Exercise instructions: Taking the line with "Clair (47, 116)" as the first and the line with "llegir (116, 2190)" as the last, set down exactly every line in that range from the entries below, and no more.

========================

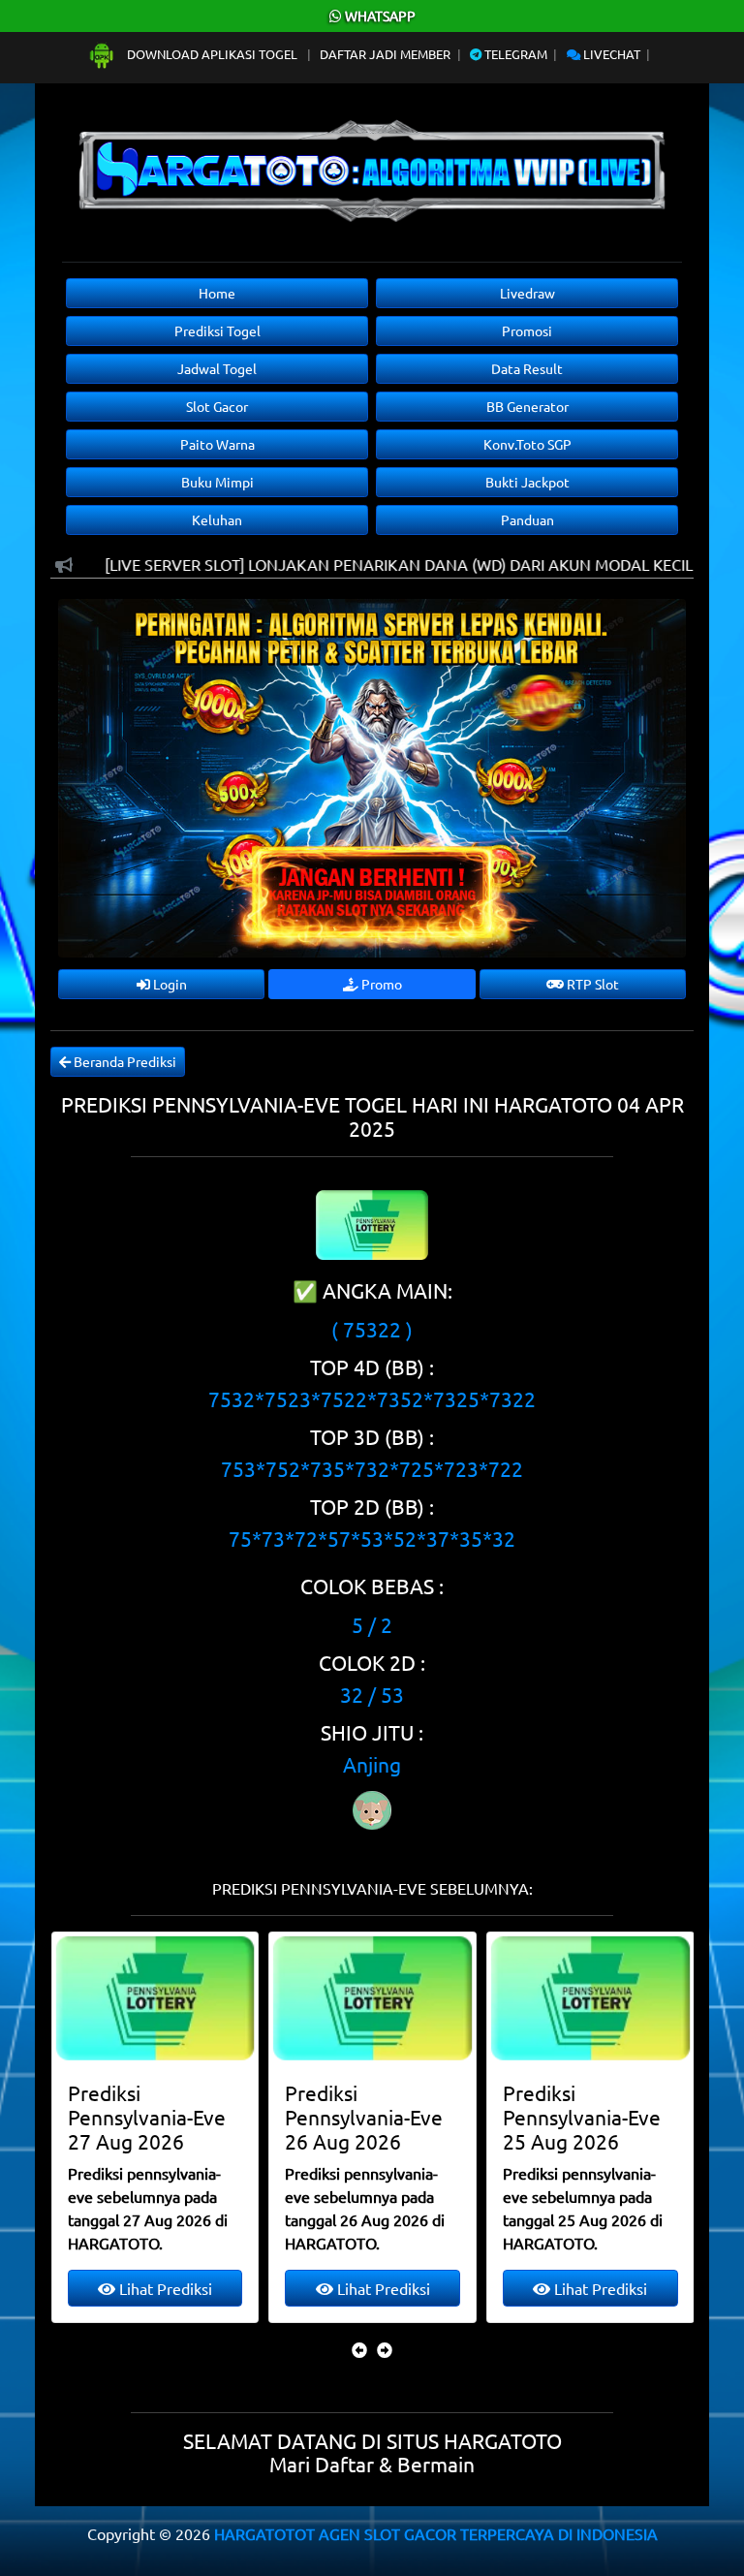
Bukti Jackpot (527, 481)
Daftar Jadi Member (385, 54)
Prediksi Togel (217, 330)
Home (217, 292)
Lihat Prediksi (163, 2288)
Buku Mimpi (217, 481)
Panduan (527, 519)
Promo (380, 983)
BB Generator (527, 406)
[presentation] (359, 2349)
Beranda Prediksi (123, 1061)
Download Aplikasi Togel (212, 54)
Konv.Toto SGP (527, 444)
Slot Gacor (217, 406)
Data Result (527, 368)
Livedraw (527, 292)
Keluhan (217, 519)
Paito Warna (217, 444)
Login (168, 983)
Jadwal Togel (217, 368)
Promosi (527, 330)
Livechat (610, 54)
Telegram (514, 54)
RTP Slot (591, 983)
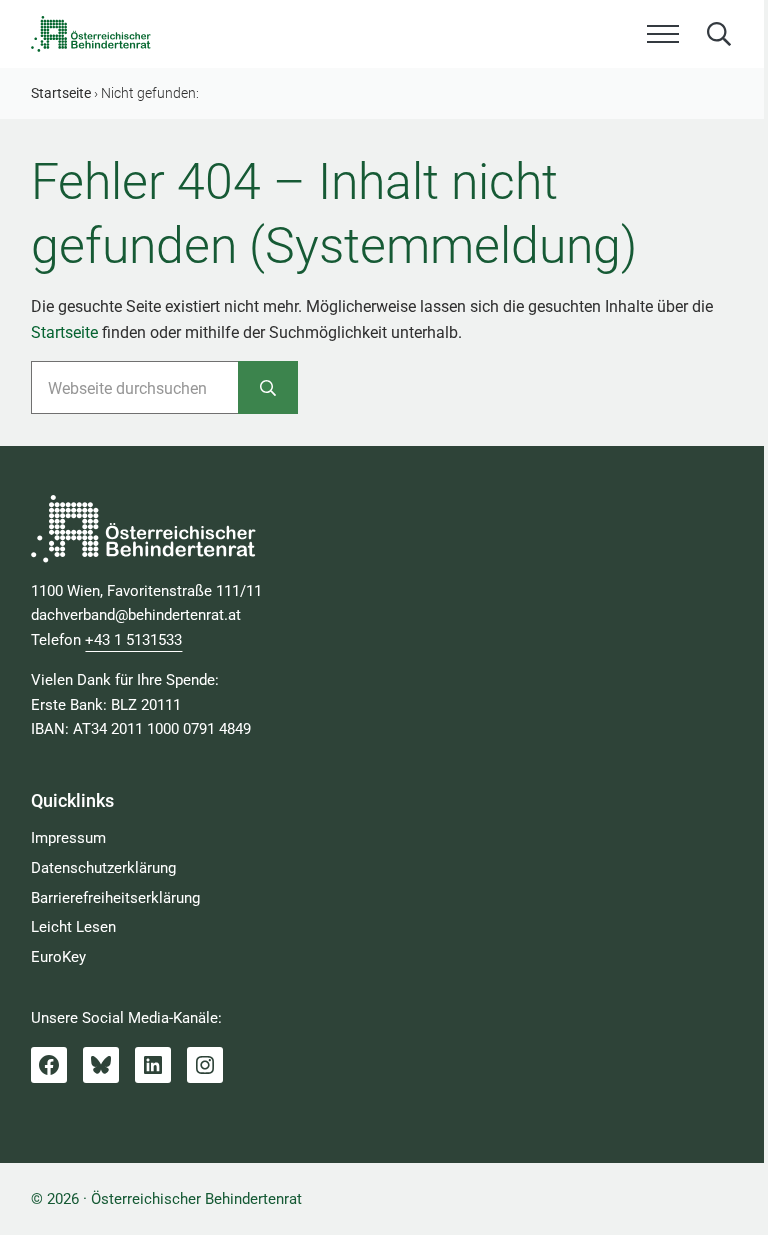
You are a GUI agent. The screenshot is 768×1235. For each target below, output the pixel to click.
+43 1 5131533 (133, 640)
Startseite (64, 332)
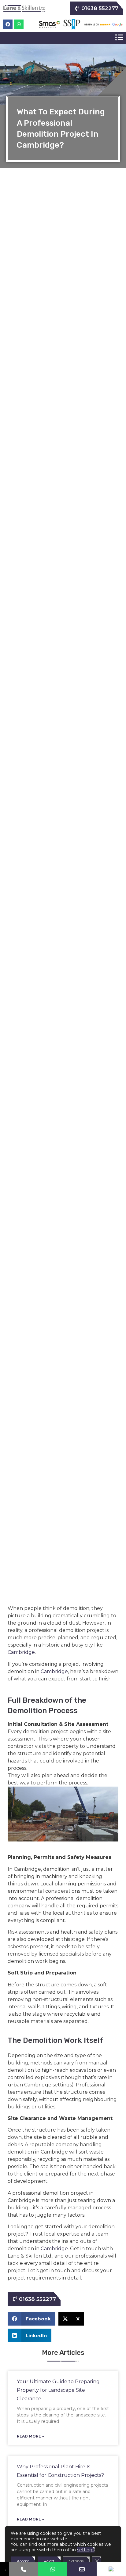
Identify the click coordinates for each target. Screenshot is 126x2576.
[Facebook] (8, 24)
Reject (49, 2561)
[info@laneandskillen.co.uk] (82, 2569)
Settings (76, 2561)
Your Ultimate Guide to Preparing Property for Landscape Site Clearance (58, 2390)
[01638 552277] (23, 2569)
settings (85, 2550)
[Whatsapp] (19, 24)
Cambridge (21, 1652)
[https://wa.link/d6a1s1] (53, 2569)
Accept (23, 2561)
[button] (119, 38)
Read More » (30, 2436)
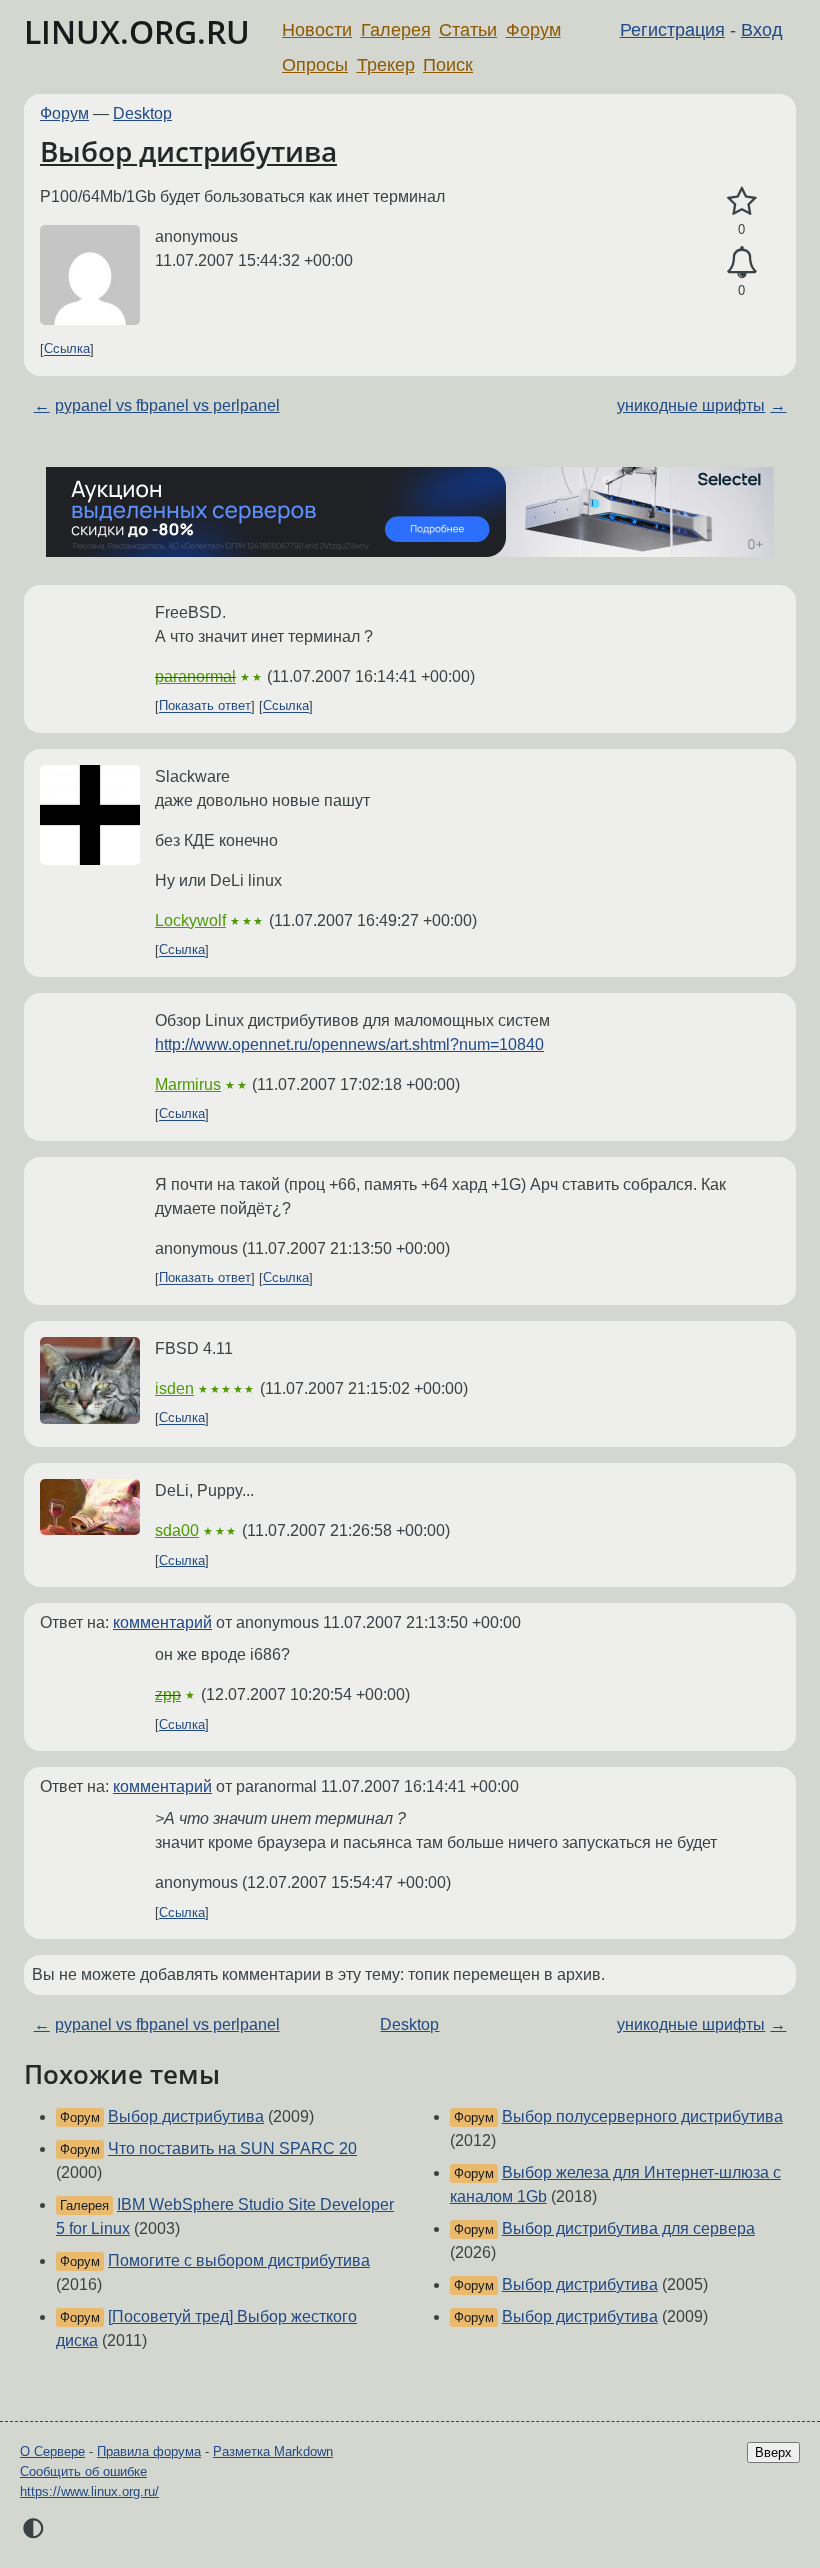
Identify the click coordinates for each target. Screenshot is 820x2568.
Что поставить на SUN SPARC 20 (232, 2148)
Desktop (142, 113)
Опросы (315, 65)
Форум (533, 30)
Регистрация (672, 30)
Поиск (448, 65)
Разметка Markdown (273, 2451)
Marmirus (188, 1084)
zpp (168, 1694)
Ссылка (67, 349)
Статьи (468, 30)
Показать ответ (205, 706)
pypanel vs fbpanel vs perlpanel (167, 405)
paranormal (195, 676)
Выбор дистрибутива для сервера (628, 2228)
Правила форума (149, 2451)
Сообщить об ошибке (83, 2471)
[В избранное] (741, 202)
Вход (762, 30)
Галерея (396, 30)
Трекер (386, 65)
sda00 (177, 1530)
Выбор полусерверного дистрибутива (642, 2116)
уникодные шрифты (691, 405)
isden (174, 1388)
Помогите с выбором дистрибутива (239, 2260)
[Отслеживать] (741, 263)
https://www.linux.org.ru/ (89, 2491)
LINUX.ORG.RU (137, 31)
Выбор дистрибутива (188, 151)
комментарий (162, 1622)
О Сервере (52, 2451)
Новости (317, 30)
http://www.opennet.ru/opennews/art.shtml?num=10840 (349, 1044)
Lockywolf (190, 920)
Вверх (773, 2452)
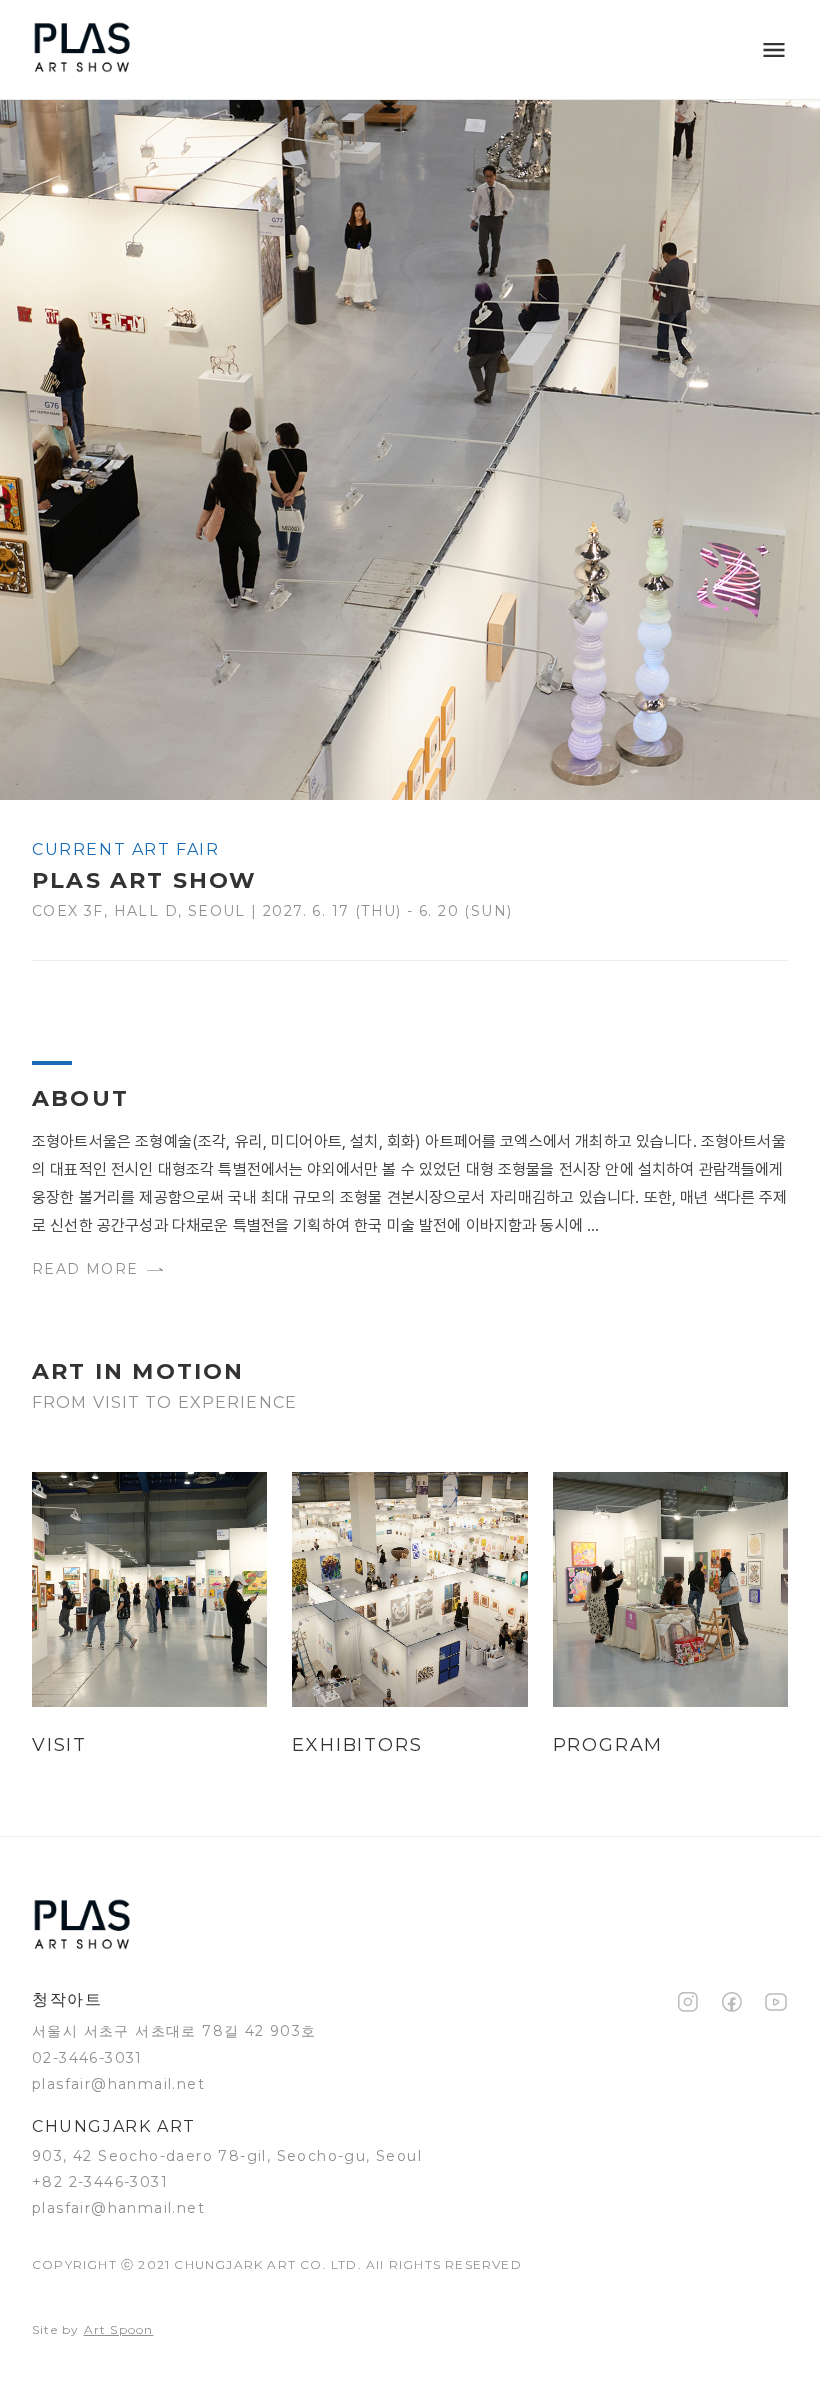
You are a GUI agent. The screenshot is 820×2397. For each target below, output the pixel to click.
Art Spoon (119, 2329)
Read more (85, 1269)
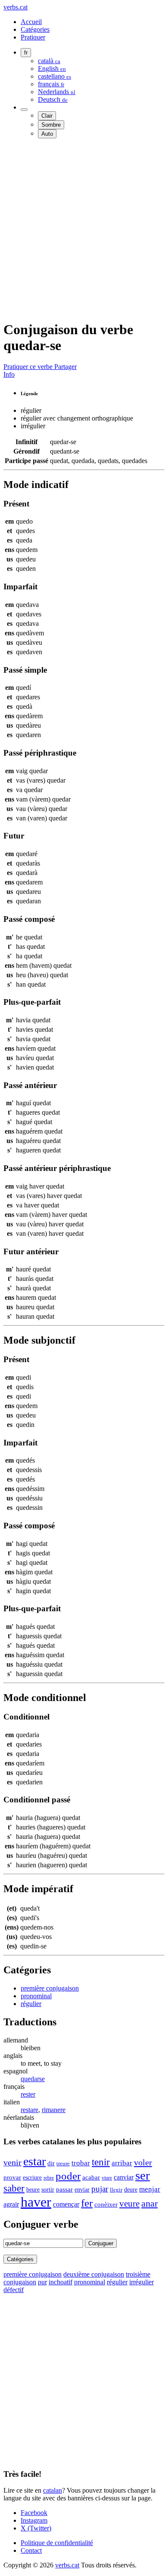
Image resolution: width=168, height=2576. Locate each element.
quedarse (33, 2078)
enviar (82, 2189)
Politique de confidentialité (57, 2542)
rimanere (53, 2109)
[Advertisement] (84, 229)
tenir (101, 2161)
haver (36, 2202)
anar (149, 2203)
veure (129, 2203)
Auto (47, 134)
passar (64, 2189)
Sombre (51, 125)
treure (63, 2164)
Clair (47, 116)
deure (130, 2189)
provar (12, 2177)
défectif (13, 2289)
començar (66, 2204)
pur (42, 2282)
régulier (31, 2003)
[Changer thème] (24, 109)
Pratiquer (33, 37)
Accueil (31, 21)
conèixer (106, 2204)
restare (29, 2109)
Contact (31, 2550)
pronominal (36, 1996)
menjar (149, 2189)
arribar (122, 2163)
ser (142, 2175)
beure (33, 2189)
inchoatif (60, 2282)
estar (34, 2161)
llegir (116, 2190)
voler (143, 2162)
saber (14, 2188)
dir (51, 2163)
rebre (49, 2178)
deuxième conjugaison (93, 2274)
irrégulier (141, 2282)
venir (12, 2162)
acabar (91, 2177)
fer (87, 2203)
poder (68, 2176)
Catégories (35, 29)
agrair (11, 2204)
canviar (124, 2177)
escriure (32, 2177)
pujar (99, 2188)
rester (28, 2094)
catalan (52, 2490)
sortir (47, 2189)
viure (107, 2178)
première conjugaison (50, 1988)
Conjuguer (100, 2243)
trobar (81, 2163)
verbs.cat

========================

Result of this task:
Clair (47, 116)
deure (130, 2189)
provar (12, 2177)
défectif (13, 2289)
començar (66, 2204)
pur (42, 2282)
régulier (31, 2003)
[Changer thème] (24, 109)
Pratiquer (33, 37)
Accueil (31, 21)
conèixer (106, 2204)
restare (29, 2109)
Contact (31, 2550)
pronominal (36, 1996)
menjar (149, 2189)
arribar (122, 2163)
ser (142, 2175)
beure (33, 2189)
inchoatif (60, 2282)
estar (34, 2161)
llegir (116, 2190)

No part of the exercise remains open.